◆ **WHAT YOU NEED TO DO**:
a: Decide whether each statement agrees with the text on David Reimer: (i) David Reimer was eight months old when the circumcision accident happened; (ii) the writer had already read the book before Darleen's comment; (iii) Dr. Money argued that nature was the dominant factor in gender identity. For each, answer yes or no and quote the deciding words of the text.
b: Repeat everything in the text on David Reimer from "In a comment" down to "to my list.", word for word.
===== PAGE TEXT
In a comment on my last post on gender differences in children, Darleen urged me to read As Nature Made Him: The Boy Who Was Raised as a Girl, by John Colapinto. I had heard good things about the book before, but I hadn’t read it, so I added it to my list.
The book is about David Reimer, the man who was one of the most famous medical "cases" ever, a touchstone in the debates about gender identity and the roles of biology and culture. As an 8-month-old baby boy, his penis was totally destroyed in a freak circumcision accident. (Lesson one of the book: don’t let anyone circumcise your kids with an electrocautery machine.) Following the advice of Dr. John Money, a respected psychologist, the Reimers had the baby castrated and a rudimentary vagina created surgically and raised her as a girl, "Brenda." Brenda would have been a subject of scientific interest in any case, but the fact that she had an identical twin brother, Brian, turned her into close to the holy grail for researchers, an experimental case with a control. Dr. Money featured her in dozens of articles, arguing that her successful transformation into a normal girl was proof that nurture, not nature, was the dominant factor in determining gender identity.
==========
===== RECORDS
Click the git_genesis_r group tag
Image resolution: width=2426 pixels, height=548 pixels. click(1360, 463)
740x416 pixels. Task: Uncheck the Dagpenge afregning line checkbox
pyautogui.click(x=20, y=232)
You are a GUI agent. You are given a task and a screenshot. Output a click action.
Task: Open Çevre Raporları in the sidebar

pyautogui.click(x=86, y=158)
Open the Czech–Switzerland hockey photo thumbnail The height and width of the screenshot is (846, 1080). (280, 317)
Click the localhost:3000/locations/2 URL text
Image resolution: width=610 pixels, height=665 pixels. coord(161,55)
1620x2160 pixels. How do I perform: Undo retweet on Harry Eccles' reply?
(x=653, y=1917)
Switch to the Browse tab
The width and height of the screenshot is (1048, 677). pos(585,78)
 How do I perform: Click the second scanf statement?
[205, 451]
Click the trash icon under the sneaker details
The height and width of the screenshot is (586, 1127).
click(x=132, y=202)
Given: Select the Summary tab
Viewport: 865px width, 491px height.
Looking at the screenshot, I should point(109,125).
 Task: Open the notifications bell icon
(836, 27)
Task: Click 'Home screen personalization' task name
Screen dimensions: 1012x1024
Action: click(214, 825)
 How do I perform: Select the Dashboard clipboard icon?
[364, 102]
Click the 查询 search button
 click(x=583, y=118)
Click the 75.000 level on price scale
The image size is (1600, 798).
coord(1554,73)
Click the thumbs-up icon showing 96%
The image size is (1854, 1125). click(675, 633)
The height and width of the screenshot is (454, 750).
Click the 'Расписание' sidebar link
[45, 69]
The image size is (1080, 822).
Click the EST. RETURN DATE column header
==========
◆ **EXPECTED RESULTS**:
a:
(i) Yes: "As an 8-month-old baby boy, his penis was totally destroyed in a freak circumcision accident."
(ii) No: "I hadn’t read it, so I added it to my list."
(iii) No: "proof that nurture, not nature, was the dominant factor in determining gender identity."

b:
In a comment on my last post on gender differences in children, Darleen urged me to read As Nature Made Him: The Boy Who Was Raised as a Girl, by John Colapinto. I had heard good things about the book before, but I hadn’t read it, so I added it to my list.